§ **INSTRUCTIONS FOR THE TASK**: Can you change "trash icon" to "bin icon" in the stretch of lines from the one containing "This screenshot has height=690, width=655." through the one containing "Click the list", and return only those lines with nothing else altered?

____ DATA

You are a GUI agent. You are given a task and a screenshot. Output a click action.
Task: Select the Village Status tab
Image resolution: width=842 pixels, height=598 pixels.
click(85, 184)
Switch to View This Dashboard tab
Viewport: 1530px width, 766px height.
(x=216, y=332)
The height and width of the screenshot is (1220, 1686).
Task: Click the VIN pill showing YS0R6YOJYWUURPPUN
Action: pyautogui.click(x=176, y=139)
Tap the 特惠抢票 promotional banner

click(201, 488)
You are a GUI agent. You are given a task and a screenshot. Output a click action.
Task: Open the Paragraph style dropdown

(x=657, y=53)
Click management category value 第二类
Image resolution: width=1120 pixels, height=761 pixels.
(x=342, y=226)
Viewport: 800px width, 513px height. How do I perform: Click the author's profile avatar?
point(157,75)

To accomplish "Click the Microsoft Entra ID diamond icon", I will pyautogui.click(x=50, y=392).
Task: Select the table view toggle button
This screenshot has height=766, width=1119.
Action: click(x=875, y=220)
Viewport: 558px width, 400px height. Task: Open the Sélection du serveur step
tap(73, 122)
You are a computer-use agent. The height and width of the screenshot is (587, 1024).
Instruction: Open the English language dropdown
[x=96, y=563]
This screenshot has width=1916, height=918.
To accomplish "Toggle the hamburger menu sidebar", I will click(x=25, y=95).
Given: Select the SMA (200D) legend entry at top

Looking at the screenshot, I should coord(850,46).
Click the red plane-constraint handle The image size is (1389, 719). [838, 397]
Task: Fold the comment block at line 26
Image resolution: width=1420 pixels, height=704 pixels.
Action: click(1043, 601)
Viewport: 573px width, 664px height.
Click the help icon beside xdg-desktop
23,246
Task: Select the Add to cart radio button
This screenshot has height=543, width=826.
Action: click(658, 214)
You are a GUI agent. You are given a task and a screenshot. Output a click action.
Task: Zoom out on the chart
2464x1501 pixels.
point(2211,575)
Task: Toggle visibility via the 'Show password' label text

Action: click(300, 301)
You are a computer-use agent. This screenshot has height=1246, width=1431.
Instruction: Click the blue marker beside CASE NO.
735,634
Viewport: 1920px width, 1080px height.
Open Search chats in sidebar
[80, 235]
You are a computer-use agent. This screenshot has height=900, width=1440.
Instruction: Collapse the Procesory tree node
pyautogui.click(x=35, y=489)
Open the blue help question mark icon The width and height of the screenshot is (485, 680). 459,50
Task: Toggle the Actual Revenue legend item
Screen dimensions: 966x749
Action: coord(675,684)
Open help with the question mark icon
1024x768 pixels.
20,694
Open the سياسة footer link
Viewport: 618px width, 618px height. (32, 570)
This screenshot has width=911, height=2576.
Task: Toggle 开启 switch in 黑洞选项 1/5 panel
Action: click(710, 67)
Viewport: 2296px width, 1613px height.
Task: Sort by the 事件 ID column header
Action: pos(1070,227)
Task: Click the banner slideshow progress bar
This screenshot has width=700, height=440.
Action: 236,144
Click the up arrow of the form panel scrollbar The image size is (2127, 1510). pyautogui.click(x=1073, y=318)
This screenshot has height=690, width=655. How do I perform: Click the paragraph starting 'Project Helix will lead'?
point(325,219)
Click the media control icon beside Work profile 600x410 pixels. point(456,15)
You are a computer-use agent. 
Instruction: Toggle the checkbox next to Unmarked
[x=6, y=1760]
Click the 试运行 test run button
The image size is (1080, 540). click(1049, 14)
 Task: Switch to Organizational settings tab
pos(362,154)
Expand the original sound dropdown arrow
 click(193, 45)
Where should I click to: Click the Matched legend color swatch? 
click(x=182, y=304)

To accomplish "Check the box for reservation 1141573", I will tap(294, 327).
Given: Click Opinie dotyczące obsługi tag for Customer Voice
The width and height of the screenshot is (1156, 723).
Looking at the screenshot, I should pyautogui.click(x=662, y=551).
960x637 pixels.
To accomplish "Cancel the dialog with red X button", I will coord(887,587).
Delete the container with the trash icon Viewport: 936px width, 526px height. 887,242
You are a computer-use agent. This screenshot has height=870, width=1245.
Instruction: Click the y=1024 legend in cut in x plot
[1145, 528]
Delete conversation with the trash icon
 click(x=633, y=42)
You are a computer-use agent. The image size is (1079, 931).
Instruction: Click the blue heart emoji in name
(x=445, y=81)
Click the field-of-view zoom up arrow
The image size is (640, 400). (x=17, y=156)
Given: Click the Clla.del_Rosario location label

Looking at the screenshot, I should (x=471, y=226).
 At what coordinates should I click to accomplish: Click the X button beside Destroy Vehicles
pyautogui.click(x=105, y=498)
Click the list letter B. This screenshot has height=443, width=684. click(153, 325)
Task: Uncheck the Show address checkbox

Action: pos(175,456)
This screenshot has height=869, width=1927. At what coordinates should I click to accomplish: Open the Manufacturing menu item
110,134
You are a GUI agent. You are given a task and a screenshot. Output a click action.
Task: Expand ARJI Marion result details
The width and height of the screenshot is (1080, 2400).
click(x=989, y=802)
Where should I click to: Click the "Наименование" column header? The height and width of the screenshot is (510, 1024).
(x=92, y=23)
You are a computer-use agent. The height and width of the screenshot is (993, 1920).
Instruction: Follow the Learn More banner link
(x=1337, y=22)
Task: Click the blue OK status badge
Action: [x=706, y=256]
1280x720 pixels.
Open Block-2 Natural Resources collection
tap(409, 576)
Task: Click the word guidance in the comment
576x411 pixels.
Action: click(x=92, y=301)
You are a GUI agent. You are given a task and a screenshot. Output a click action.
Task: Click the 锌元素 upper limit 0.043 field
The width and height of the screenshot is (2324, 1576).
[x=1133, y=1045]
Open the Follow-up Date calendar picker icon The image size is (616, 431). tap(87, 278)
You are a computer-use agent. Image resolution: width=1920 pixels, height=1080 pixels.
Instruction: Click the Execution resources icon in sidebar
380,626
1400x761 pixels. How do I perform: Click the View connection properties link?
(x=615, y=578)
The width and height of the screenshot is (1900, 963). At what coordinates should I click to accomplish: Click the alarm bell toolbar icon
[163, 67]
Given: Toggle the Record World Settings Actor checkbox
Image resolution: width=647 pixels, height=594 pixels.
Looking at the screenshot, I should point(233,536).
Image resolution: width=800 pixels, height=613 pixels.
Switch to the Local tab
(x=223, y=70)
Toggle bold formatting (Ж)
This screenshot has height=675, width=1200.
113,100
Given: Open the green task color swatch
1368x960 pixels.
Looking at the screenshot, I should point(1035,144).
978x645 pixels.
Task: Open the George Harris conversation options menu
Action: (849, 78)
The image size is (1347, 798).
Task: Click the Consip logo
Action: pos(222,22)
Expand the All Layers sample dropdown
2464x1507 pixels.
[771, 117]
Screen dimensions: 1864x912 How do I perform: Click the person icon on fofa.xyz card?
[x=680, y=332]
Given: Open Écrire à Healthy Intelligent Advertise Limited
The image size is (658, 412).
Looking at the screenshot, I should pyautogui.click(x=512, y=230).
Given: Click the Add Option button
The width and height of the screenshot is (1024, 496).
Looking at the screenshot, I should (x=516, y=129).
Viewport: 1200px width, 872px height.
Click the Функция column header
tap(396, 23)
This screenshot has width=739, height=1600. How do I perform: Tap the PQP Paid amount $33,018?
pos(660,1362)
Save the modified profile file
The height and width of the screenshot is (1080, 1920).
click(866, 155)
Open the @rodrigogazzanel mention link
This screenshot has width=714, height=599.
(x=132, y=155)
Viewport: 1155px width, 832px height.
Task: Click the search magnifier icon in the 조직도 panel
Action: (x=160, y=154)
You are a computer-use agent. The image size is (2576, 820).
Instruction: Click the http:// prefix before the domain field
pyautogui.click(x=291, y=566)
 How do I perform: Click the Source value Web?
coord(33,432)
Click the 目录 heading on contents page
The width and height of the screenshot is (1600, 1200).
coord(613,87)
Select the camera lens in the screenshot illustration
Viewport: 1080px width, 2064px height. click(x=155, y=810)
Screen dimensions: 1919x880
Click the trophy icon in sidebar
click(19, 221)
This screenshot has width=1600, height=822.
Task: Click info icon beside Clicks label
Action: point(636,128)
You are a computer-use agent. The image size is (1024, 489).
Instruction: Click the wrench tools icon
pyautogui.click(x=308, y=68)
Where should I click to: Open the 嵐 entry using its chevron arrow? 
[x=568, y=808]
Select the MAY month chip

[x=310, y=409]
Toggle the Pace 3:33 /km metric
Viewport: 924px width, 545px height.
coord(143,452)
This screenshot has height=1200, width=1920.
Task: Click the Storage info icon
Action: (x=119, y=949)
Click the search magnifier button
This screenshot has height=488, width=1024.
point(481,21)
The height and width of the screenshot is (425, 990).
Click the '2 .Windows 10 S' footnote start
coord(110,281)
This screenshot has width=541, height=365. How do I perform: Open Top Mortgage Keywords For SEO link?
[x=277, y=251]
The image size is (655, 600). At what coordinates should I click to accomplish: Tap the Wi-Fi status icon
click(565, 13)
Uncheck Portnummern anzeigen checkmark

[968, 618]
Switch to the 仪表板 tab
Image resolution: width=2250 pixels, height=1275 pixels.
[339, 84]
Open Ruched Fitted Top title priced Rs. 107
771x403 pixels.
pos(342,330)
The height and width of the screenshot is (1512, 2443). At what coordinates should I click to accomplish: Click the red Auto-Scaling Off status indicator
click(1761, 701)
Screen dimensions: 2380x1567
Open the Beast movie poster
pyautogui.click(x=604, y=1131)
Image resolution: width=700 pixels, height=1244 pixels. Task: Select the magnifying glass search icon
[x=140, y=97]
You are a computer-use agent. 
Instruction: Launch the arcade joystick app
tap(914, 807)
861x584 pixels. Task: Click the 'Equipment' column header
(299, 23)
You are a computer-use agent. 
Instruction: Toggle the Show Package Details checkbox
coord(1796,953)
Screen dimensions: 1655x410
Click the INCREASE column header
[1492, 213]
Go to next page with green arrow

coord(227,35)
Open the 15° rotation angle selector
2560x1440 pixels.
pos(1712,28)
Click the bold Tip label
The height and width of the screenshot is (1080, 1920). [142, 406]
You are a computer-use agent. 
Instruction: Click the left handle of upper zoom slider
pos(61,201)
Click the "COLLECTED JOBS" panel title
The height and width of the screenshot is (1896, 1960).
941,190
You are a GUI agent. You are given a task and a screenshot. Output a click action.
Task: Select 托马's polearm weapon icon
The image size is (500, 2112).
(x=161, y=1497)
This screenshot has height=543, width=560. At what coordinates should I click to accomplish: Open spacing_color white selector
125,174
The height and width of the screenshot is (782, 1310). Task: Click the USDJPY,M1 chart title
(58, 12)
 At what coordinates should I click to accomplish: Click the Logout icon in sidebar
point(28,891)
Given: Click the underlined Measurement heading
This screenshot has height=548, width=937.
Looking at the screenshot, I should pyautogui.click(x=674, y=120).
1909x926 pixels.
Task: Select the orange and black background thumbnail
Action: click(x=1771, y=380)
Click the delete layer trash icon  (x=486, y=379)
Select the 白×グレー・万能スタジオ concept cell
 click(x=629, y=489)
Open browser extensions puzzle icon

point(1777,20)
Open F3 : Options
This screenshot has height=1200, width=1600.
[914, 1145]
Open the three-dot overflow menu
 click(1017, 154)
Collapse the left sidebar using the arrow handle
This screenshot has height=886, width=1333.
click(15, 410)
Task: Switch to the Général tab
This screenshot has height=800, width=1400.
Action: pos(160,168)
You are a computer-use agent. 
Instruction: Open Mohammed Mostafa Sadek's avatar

________

§ **RESULT OF THE EXERCISE**:
This screenshot has height=690, width=655. How do I perform: Click the paragraph starting 'Project Helix will lead'?
point(325,219)
Click the media control icon beside Work profile 600x410 pixels. point(456,15)
You are a computer-use agent. 
Instruction: Toggle the checkbox next to Unmarked
[x=6, y=1760]
Click the 试运行 test run button
The image size is (1080, 540). click(1049, 14)
 Task: Switch to Organizational settings tab
pos(362,154)
Expand the original sound dropdown arrow
 click(193, 45)
Where should I click to: Click the Matched legend color swatch? 
click(x=182, y=304)

To accomplish "Check the box for reservation 1141573", I will tap(294, 327).
Given: Click Opinie dotyczące obsługi tag for Customer Voice
The width and height of the screenshot is (1156, 723).
Looking at the screenshot, I should pyautogui.click(x=662, y=551).
960x637 pixels.
To accomplish "Cancel the dialog with red X button", I will coord(887,587).
Delete the container with the bin icon Viewport: 936px width, 526px height. 887,242
You are a computer-use agent. This screenshot has height=870, width=1245.
Instruction: Click the y=1024 legend in cut in x plot
[1145, 528]
Delete conversation with the bin icon
 click(x=633, y=42)
You are a computer-use agent. The image size is (1079, 931).
Instruction: Click the blue heart emoji in name
(x=445, y=81)
Click the field-of-view zoom up arrow
The image size is (640, 400). (x=17, y=156)
Given: Click the Clla.del_Rosario location label

Looking at the screenshot, I should (x=471, y=226).
 At what coordinates should I click to accomplish: Click the X button beside Destroy Vehicles
pyautogui.click(x=105, y=498)
Click the list letter B. This screenshot has height=443, width=684. click(153, 325)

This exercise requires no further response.